■ **Exercise details**: Retype the records from the line with "Click the legend heading Difference to LTA" up to and including the line with "This screenshot has width=360, height=368. pos(30,279)".

■ **Data shown**:
======

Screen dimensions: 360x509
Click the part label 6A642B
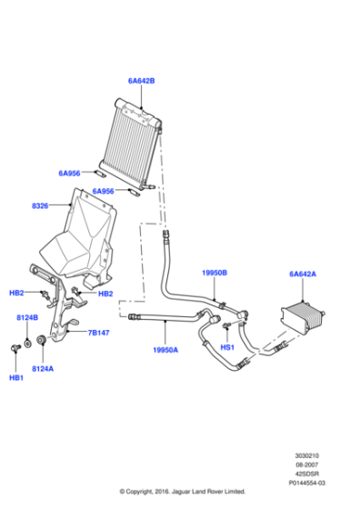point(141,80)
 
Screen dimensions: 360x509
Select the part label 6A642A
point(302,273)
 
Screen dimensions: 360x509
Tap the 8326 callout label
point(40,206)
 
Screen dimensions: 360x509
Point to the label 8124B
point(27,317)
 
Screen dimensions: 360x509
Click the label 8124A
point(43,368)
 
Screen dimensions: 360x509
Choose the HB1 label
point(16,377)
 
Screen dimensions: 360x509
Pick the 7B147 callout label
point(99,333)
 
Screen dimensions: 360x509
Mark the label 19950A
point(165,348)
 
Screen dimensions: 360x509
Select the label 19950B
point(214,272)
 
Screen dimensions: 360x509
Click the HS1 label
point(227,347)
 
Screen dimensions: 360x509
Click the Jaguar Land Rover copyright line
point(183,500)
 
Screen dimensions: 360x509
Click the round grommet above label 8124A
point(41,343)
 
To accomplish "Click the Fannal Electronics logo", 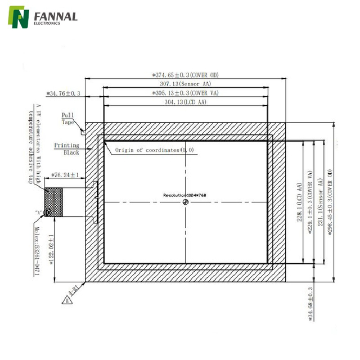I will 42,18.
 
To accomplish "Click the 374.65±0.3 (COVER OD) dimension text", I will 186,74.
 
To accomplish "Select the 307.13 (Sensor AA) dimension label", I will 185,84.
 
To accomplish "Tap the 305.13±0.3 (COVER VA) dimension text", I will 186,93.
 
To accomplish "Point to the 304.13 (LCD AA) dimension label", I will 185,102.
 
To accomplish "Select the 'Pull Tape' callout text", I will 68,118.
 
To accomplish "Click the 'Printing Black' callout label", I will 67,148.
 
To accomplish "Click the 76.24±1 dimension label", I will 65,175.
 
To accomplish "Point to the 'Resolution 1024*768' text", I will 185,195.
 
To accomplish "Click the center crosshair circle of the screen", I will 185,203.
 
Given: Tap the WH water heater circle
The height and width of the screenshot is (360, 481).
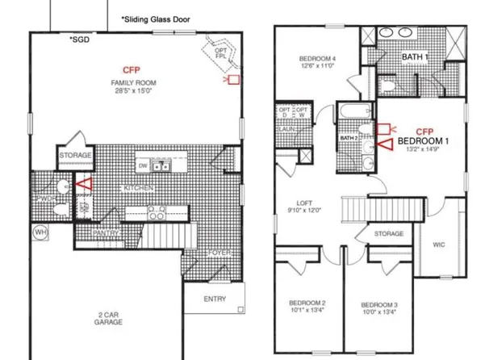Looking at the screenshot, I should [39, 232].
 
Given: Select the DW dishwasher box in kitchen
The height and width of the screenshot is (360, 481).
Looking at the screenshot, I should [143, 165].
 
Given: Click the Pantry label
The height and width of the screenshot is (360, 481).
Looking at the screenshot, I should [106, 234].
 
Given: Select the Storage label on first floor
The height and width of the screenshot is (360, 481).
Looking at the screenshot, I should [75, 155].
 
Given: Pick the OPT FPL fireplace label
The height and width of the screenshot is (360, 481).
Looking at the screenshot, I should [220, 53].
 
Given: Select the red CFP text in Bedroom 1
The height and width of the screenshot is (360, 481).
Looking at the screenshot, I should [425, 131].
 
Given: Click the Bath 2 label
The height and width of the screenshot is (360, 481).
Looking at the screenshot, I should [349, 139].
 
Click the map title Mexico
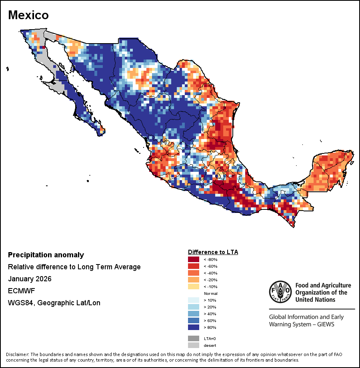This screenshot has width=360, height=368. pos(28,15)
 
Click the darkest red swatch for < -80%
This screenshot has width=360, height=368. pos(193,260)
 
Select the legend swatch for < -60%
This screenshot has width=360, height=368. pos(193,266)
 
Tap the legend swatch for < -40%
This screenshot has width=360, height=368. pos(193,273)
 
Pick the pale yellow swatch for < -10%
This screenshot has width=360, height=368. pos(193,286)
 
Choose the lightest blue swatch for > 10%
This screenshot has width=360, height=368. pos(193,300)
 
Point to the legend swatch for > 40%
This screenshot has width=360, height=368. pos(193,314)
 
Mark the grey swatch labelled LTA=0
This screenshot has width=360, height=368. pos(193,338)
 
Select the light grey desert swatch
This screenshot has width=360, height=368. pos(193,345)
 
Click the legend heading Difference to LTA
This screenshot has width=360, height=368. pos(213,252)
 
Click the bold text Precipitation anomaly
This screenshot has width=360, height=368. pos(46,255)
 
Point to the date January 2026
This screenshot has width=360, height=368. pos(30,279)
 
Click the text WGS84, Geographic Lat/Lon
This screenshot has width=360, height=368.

======

■ **The answer**:
Click the legend heading Difference to LTA
This screenshot has width=360, height=368. pos(213,252)
 
Click the bold text Precipitation anomaly
This screenshot has width=360, height=368. pos(46,255)
 
Point to the date January 2026
This screenshot has width=360, height=368. pos(30,279)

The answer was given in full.